KUTIPAN TEKS:

Dalam rapat terbatas di Istana Kepresidenan Jakarta, Rabu, 5 Oktober 2025, Prabowo menegaskan bahwa peningkatan kualitas sumber daya manusia menjadi kunci utama memutus mata rantai kemiskinan yang masih membayangi sebagian masyarakat Indonesia.
Instruksi Presiden ini disampaikan langsung kepada Menteri Koordinator Bidang Pembangunan Manusia dan Kebudayaan (PMK) Pratikno dan Menteri Koordinator Bidang Pemberdayaan Masyarakat (PM) Muhaimin Iskandar. Melalui kebijakan ini, pemerintah berkomitmen untuk mengintegrasikan sektor pendidikan dengan kebutuhan dunia kerja agar menghasilkan lulusan yang siap bersaing di pasar tenaga kerja nasional maupun global.
Pendidikan Sebagai Pilar Pengentasan Kemiskinan
Pratikno menjelaskan bahwa Presiden menugaskannya untuk memperkuat sektor pendidikan sebagai bagian dari rangkaian strategi nasional pengentasan kemiskinan. Ia menegaskan bahwa pendidikan memiliki peran penting dalam membekali masyarakat dengan keterampilan yang sesuai dengan kebutuhan industri.
“Jadi, Bapak Presiden, sebagai bagian dari rangkaian ratas untuk pengentasan kemiskinan, yang ditugaskan kepada kami adalah memperkuat sektor pendidikan,” ujar Pratikno.
Menurutnya, penguatan pendidikan vokasi bukan hanya soal peningkatan kemampuan teknis, tetapi juga soal peningkatan daya saing bangsa melalui kompetensi yang relevan dengan perkembangan dunia kerja.
Kebijakan ini menjadi langkah nyata pemerintah untuk memastikan bahwa setiap lulusan tidak hanya memiliki ijazah, tetapi juga keterampilan yang dibutuhkan oleh dunia industri, baik di dalam negeri maupun di luar negeri. Dengan demikian, pendidikan menjadi motor penggerak utama dalam mengangkat kesejahteraan masyarakat.
Penyelarasan Dunia Pendidikan dan Kebutuhan Industri
Lebih lanjut, Pratikno menyebutkan bahwa Presiden Prabowo meminta agar pendidikan nasional mampu menyesuaikan antara kebutuhan tenaga kerja dan kemampuan yang diajarkan di sekolah.
“Jadi bagaimana kita mematchingkan antara supply side di sektor pendidikan dengan demand side di sektor tenaga kerja, baik itu tenaga kerja di dalam negeri, maupun tenaga kerja di luar negeri,” tuturnya.

BAHAN SUMBER:
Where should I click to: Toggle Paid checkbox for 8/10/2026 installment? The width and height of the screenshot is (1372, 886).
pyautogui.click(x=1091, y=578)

TUGAS SINGKAT 1: Tentukan apakah setiap pernyataan berikut sesuai dengan teks tentang pendidikan dan pengentasan kemiskinan, lalu jawab ya atau tidak disertai kutipan persis kata-kata teks yang menjadi dasarnya: (a) Rapat terbatas itu diadakan di Istana Kepresidenan Jakarta. (b) Instruksi Presiden disampaikan langsung kepada Menteri Keuangan. (c) Menurut Pratikno, penguatan pendidikan vokasi hanya menyangkut peningkatan kemampuan teknis.
TUGAS SINGKAT 2: Tuliskan kembali bagian teks tentang pendidikan dan pengentasan kemiskinan mulai dari "Menurutnya, penguatan pendidikan" sampai dengan "mengangkat kesejahteraan masyarakat.", dengan menukar "daya saing" menjadi "keunggulan".
TUGAS SINGKAT 3: Teruskan teks tentang pendidikan dan pengentasan kemiskinan mulai sesudah kalimat terakhir yang ditampilkan.

HASIL TUGAS 1:
(a) Ya: "Dalam rapat terbatas di Istana Kepresidenan Jakarta".
(b) Tidak: "Instruksi Presiden ini disampaikan langsung kepada Menteri Koordinator Bidang Pembangunan Manusia dan Kebudayaan (PMK) Pratikno dan Menteri Koordinator Bidang Pemberdayaan Masyarakat (PM) Muhaimin Iskandar".
(c) Tidak: "penguatan pendidikan vokasi bukan hanya soal peningkatan kemampuan teknis, tetapi juga soal peningkatan daya saing bangsa".

HASIL TUGAS 2:
Menurutnya, penguatan pendidikan vokasi bukan hanya soal peningkatan kemampuan teknis, tetapi juga soal peningkatan keunggulan bangsa melalui kompetensi yang relevan dengan perkembangan dunia kerja.
Kebijakan ini menjadi langkah nyata pemerintah untuk memastikan bahwa setiap lulusan tidak hanya memiliki ijazah, tetapi juga keterampilan yang dibutuhkan oleh dunia industri, baik di dalam negeri maupun di luar negeri. Dengan demikian, pendidikan menjadi motor penggerak utama dalam mengangkat kesejahteraan masyarakat.

HASIL TUGAS 3:
Dalam konteks globalisasi, kemampuan teknis saja tidak cukup. Oleh karena itu, Presiden juga menekankan pentingnya penguasaan bahasa asing dan pemahaman lintas budaya sebagai bekal tambahan bagi generasi muda. Langkah ini diharapkan dapat meningkatkan daya saing tenaga kerja Indonesia di pasar global yang semakin terbuka.
“Ini mempersiapkan tenaga kerja untuk memenuhi kebutuhan di dalam negeri, baik di level bawah maupun teknologi tinggi, serta juga untuk pekerja migran,” kata Pratikno menambahkan.
Dengan kebijakan ini, pemerintah berupaya agar lulusan vokasi tidak hanya terampil, tetapi juga memiliki fleksibilitas dan kesiapan mental dalam menghadapi tantangan lintas sektor.
Konsep Sekolah Terintegrasi untuk Pemerataan Pendidikan
Selain memperkuat pendidikan vokasi, Presiden Prabowo juga menugaskan jajarannya untuk mulai memikirkan konsep sekolah terintegrasi di tiap kecamatan. Model sekolah ini diharapkan menjadi pusat pendidikan holistik yang menggabungkan jenjang SD, SMP, SMA, dan SMK dalam satu kawasan.
Fasilitas yang disiapkan akan mencakup laboratorium sains, bengkel vokasional, serta sarana seni dan olahraga, sehingga peserta didik dapat memperoleh pengalaman belajar yang menyeluruh.
“Pak Presiden juga perintahkan untuk mulai memikirkan sekolah terintegrasi. Kalau sekolah rakyat yang dikawal Menteri Sosial dan Menko PM untuk desil 1 dan 2, lalu ada Sekolah Unggul Garuda, maka sekolah terintegrasi ini diproyeksikan menampung anak-anak dari keluarga desil 3, 4, 5, dan 6,” jelas Pratikno.
Pendekatan ini diharapkan dapat menciptakan pemerataan akses pendidikan sekaligus menekan kesenjangan antarkelompok sosial.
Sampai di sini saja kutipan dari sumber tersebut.